Efficient Construction Management, LEED Certification & the Water Crisis
It is becoming increasingly clear that the United States, along with the world as a whole, is facing a water crisis. Freshwater supplies are drying up, while industry and agriculture demand grow. The construction industry may seem an unlikely place to find a solution, but many of the most innovative conservation efforts start in homes, offices, and other everyday places where water is used indiscriminately. In many regions, people are catching on to the fact that implementing small changes in how buildings and infrastructures use water may have a profound effect on the global water shortage.
“In the next twenty years, global demand for fresh water will vastly outstrip reliable supply in many parts of the world,” The Atlantic reported in May 2012. “Thanks to population growth and agricultural intensification, humanity is drawing more heavily than ever on shared river basins and underground aquifers. Meanwhile, global warming is projected to exacerbate shortages in already water-stressed regions.” There are a number of ways to address this problem. In the short-term, though, simple changes to how individuals use—and waste—water on a daily basis may be the best solution. Construction management and architectural design is where these changes take root.
The United States Green Building Council’s Leadership in Energy and Environmental Design (LEED) credentialing system is held by many to be something of a paradigm for water-efficient construction. The LEED system ranks buildings according to five levels—certified, bronze, silver, gold, and platinum—each of which corresponds to an ascending degree of sustainability. Construction managers who earn LEED certifications for their projects are often eligible for federal money, as well as industry accolades and positive press.
Water conservation is not the only factor going into LEED certification, though it does play an important role. Buildings that are designed to reduce water use by up to 20% can earn one point towards certification; achieving a 30% reduction typically earns two. Depending on the building, substantial reductions can often be achieved simply by installing water-saving faucets, showerheads, and other appliances.

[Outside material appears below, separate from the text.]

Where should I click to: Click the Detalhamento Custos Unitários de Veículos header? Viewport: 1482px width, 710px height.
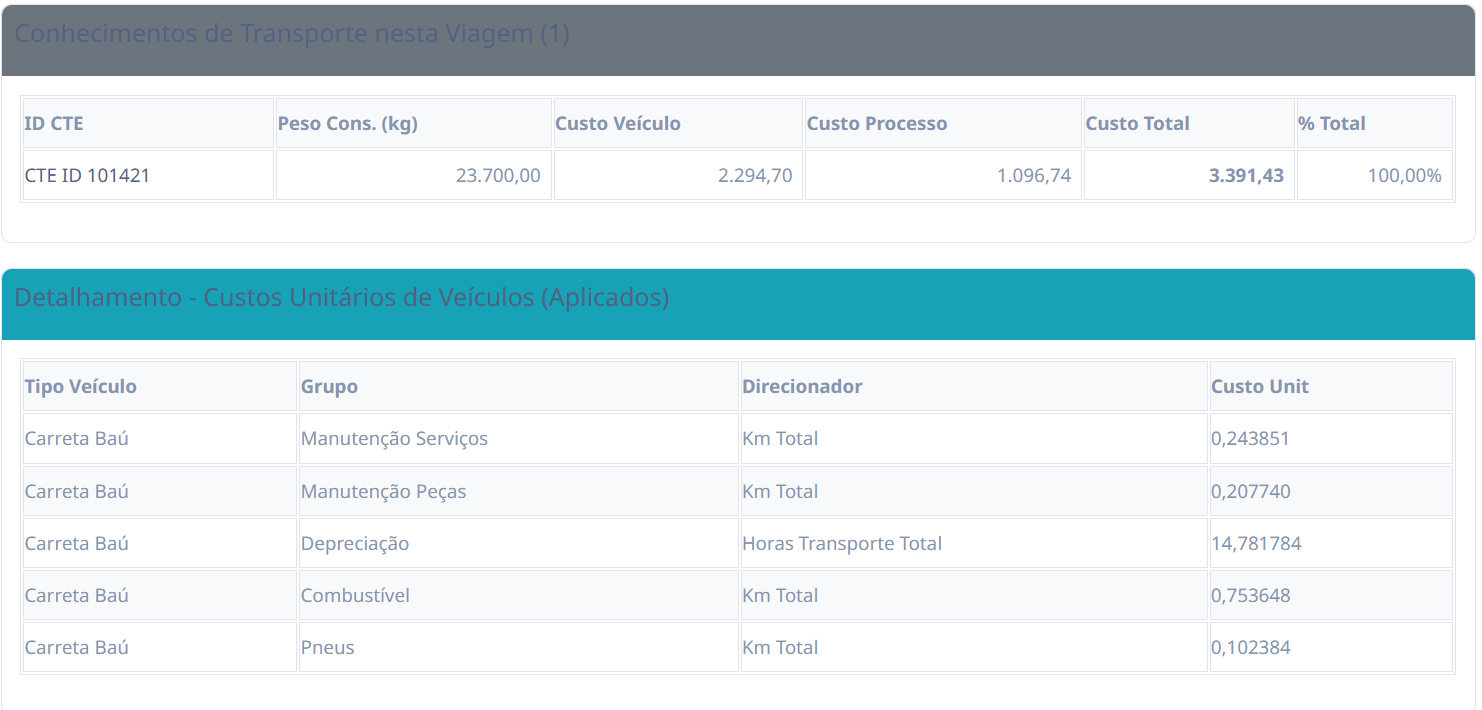(x=341, y=298)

Efficient use is usually only the starting line. “Gray” water recycling and more efficient irrigation are also common water sustainability tactics. Most American buildings use drinking-quality water for things like flushing the toilets and watering the lawns. The gray water movement seeks to change this by implementing sophisticated water transfers. Water run-off from dishwashing, bathing, or laundry can be filtered and reused for certain purposes.

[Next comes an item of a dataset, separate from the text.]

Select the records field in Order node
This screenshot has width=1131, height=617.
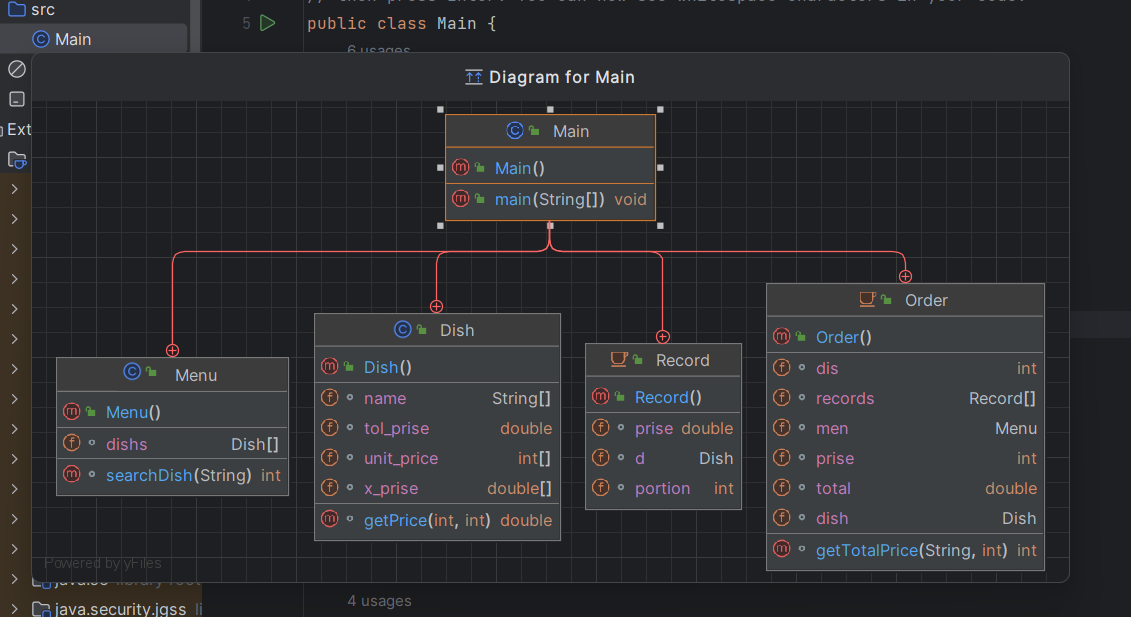[x=844, y=398]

“An average four person household sends well over 38,000 gallons of reusable water down the drain each year from bathrooms and laundries,” Illinois State University says on its LEED Analysis homepage. “The intent of gray water is to save clean water for human consumption by fulfilling the need for water in residential and industrial areas.”
Maximizing rainwater is also a LEED strategy, particularly in damper climates. Architects design buildings with angles and gutters that will take advantage of natural rainfall and dew moisture. Melting snow can also be collected, often with little more than a collection mechanism and a properly-sloped roof.
Though building strategies and savvy architecture alone are unlikely to solve the looming water crisis, they can go a long way when it comes to holding it off. Construction managers who are serious about water sustainability often find that they wield more power than they realize. Building eco-conscious elements into homes, offices, and factories may be time consuming and expensive at the outset, but as customers and communities are becoming more concerned about the environment, green construction is gaining traction.